# TASK DIRECTIONS
Rewrite the records as a Markdown table with the columns "Row" and "Line," one numbered row per line and blank lines omitted. Begin at the line that has "Where should I", stop after the line that has "click(371, 662)", and leave the pictures out of the answer.

# RECORDS SHOWN
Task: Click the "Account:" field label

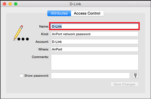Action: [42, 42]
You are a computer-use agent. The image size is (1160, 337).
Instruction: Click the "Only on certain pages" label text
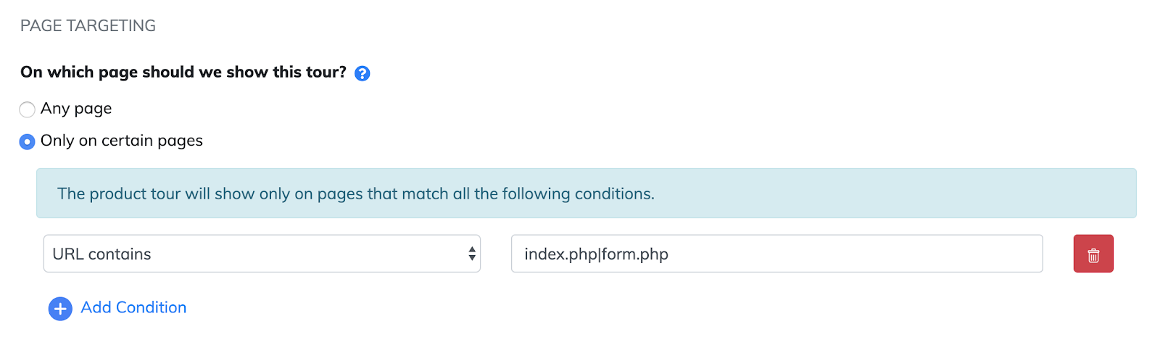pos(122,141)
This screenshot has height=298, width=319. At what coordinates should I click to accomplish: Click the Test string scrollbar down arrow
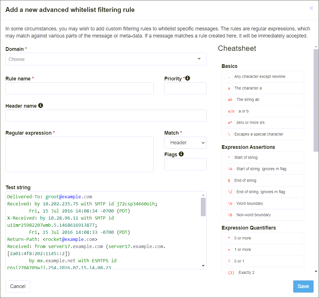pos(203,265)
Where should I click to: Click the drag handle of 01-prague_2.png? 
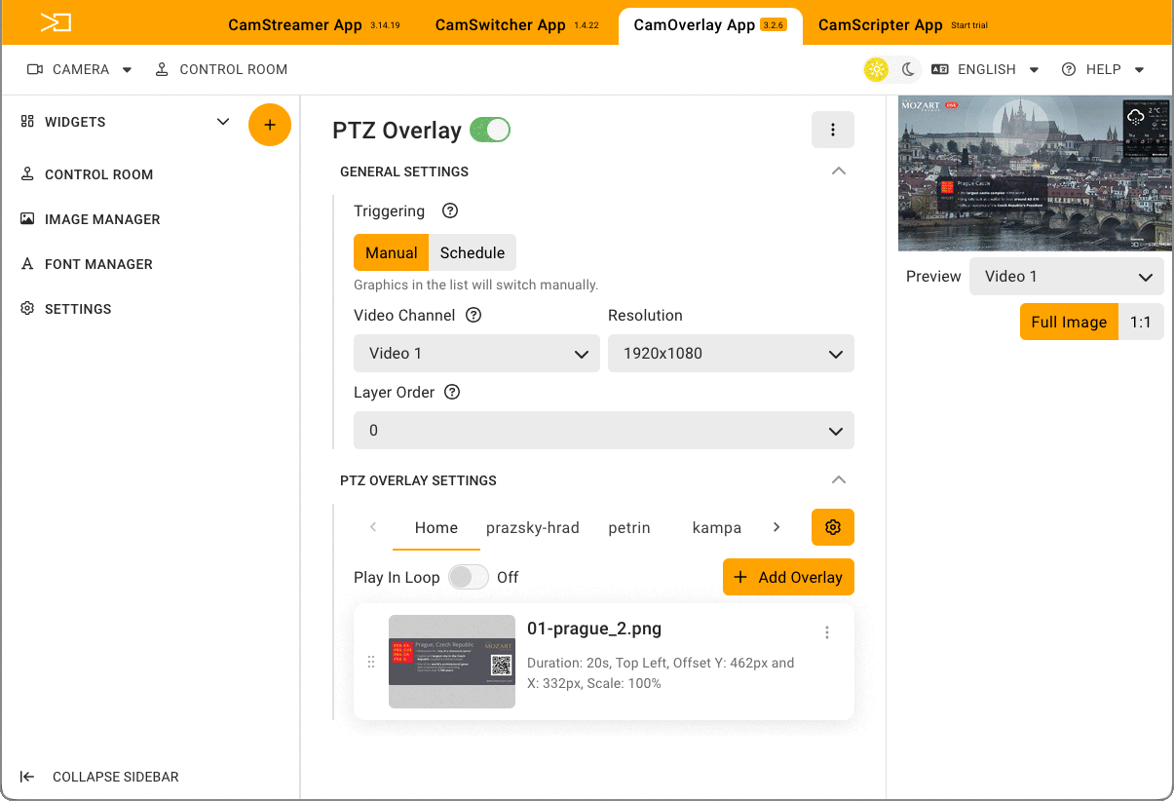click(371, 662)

* * *

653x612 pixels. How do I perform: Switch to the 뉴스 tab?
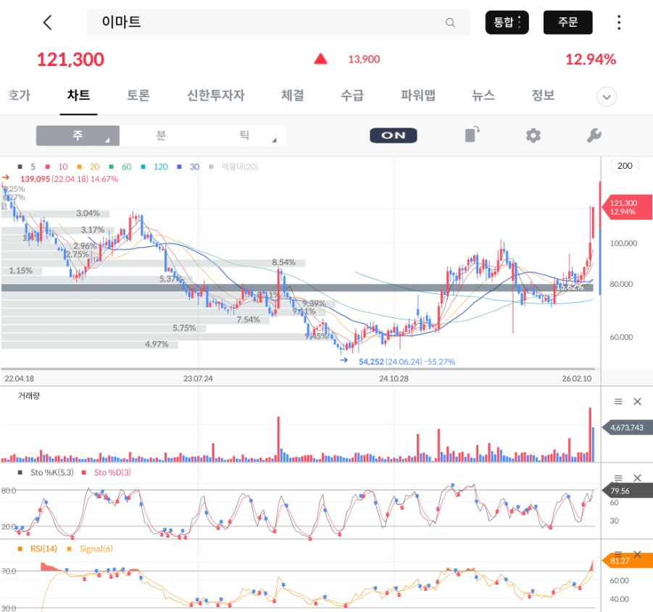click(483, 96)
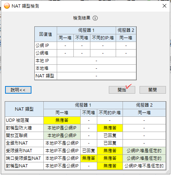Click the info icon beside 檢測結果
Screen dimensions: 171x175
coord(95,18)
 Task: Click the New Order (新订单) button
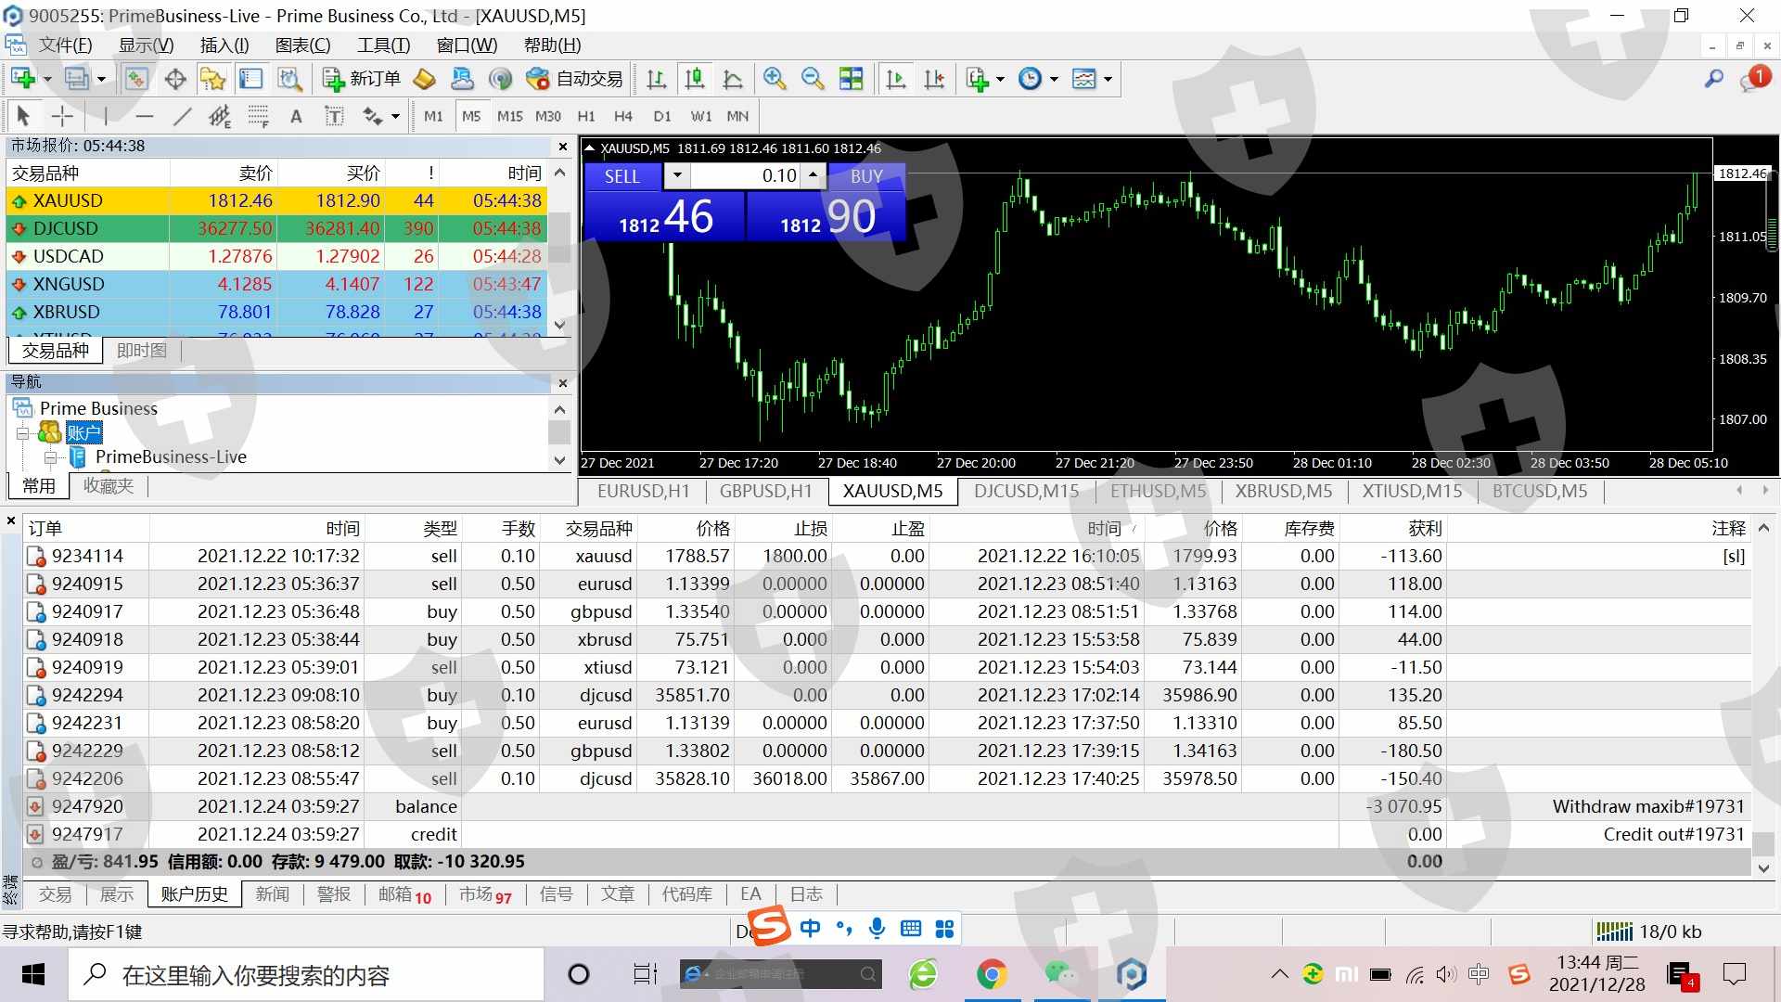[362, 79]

# TASK ANSWER
| Row | Line |
|---|---|
| 1 | Where should I click to: Click the drag handle of 01-prague_2.png?  |
| 2 | click(371, 662) |